TU professor receives University System of Maryland endowed professorship

White Marsh resident will work toward developing Google Maps-based emergency mapping system for Maryland

TOWSON, Md. (July 22, 2009)—John M. Morgan III, of White Marsh, director of Towson University’s Geospatial Research and Education Laboratory, is one of three faculty members within the University System of Maryland selected to receive the 2010 Wilson H. Elkins Professorship. His one-year award comes with a budget of $80,000.

Morgan will work toward developing a Google Maps-based emergency mapping system for the state of Maryland. He is director emeritus of Towson University’s Center for Geographic Information Sciences (CGIS), which developed EMMA, the Emergency Management Mapping Application, a Web-based tool used to support public safety and manage emergencies in Maryland, Virginia, Delaware and the National Capital Region.

State and local government agencies have used EMMA since 2004 for their homeland security and emergency-management efforts.

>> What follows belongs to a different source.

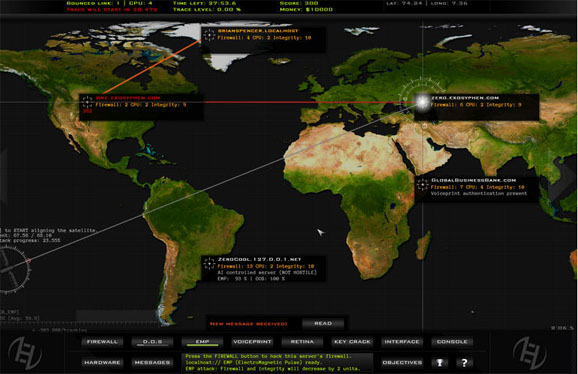Image resolution: width=578 pixels, height=374 pixels.
Task: Launch the FIREWALL attack tool
Action: pyautogui.click(x=102, y=342)
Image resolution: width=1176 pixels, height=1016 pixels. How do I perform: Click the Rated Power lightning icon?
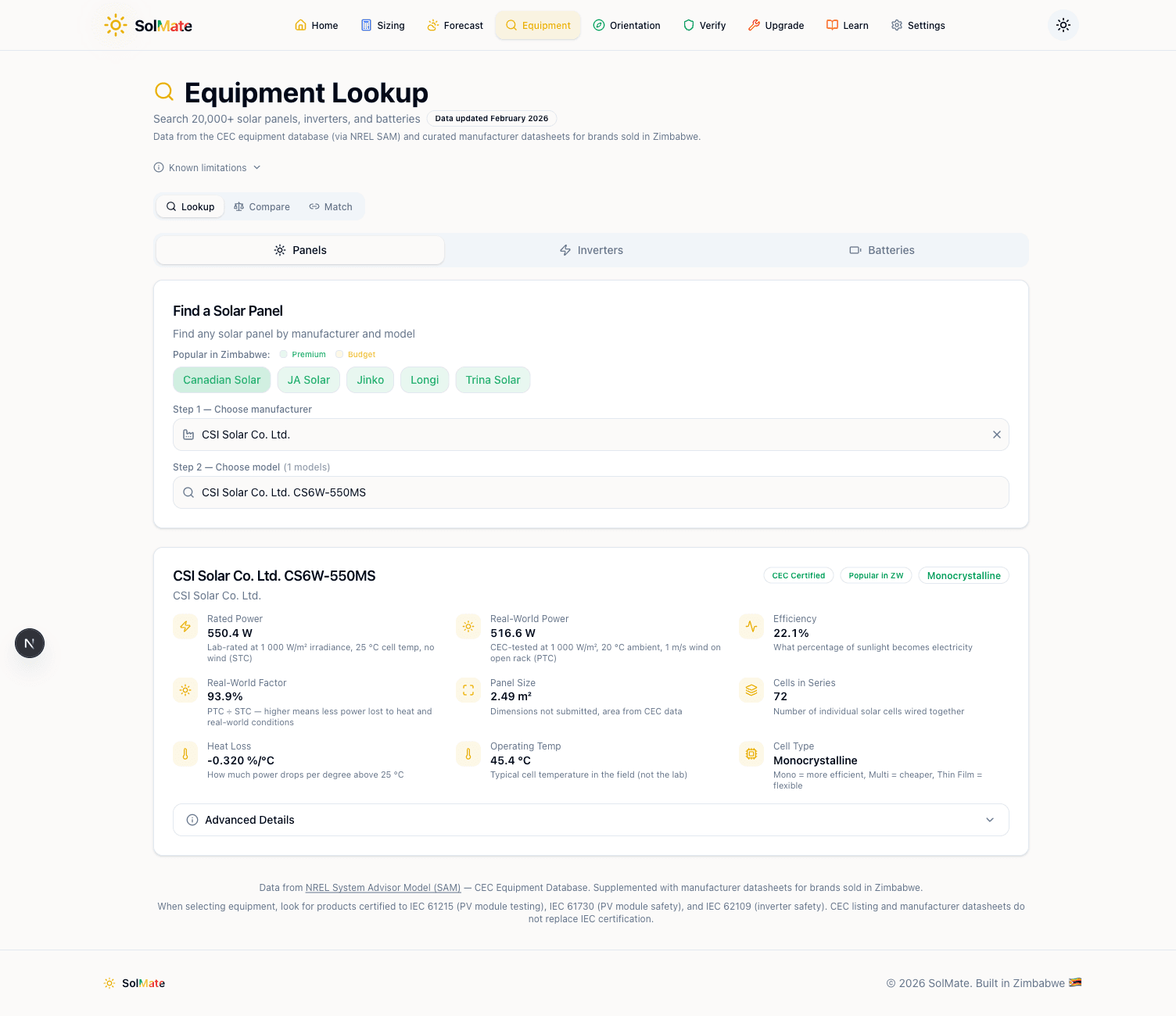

Unfortunately, no such system currently exists for use by Maryland residents more generally in the event of an emergency.

Morgan proposes to develop a Google Maps application that incorporates information such as evacuation routes, bus routes and flood hazard areas, in addition to the locations of evacuation centers, hospitals, police stations, gasoline stations, hotels and motels, and other important facilities and services. Combined with Google Map’s ability to generate driving directions, this application would provide freely accessible, easy to use, and important information to the public in the event of an emergency.

“Support from the Elkins Professorship and recognition for Dr. Morgan will advance efforts to provide this critical information to the public in ways that also provide substantial gains for students, for GIS practitioners, for the University System of Maryland, and for the larger community,” TU President Robert L. Caret says. 

Morgan joined the Department of Geography and Environmental Planning in 1984. He has published 21 papers and reports, presented over 90 papers at various conferences, conducted more than 125 workshops on various GIS and remote sensing topics, and organized 22 annual GIS conferences and three international conferences on GIS education. Morgan received citations from Gov. Martin O’Malley (2007) and Gov. Parris Glendening (1997) in recognition of his contributions to the use of geographic information systems in the state of Maryland.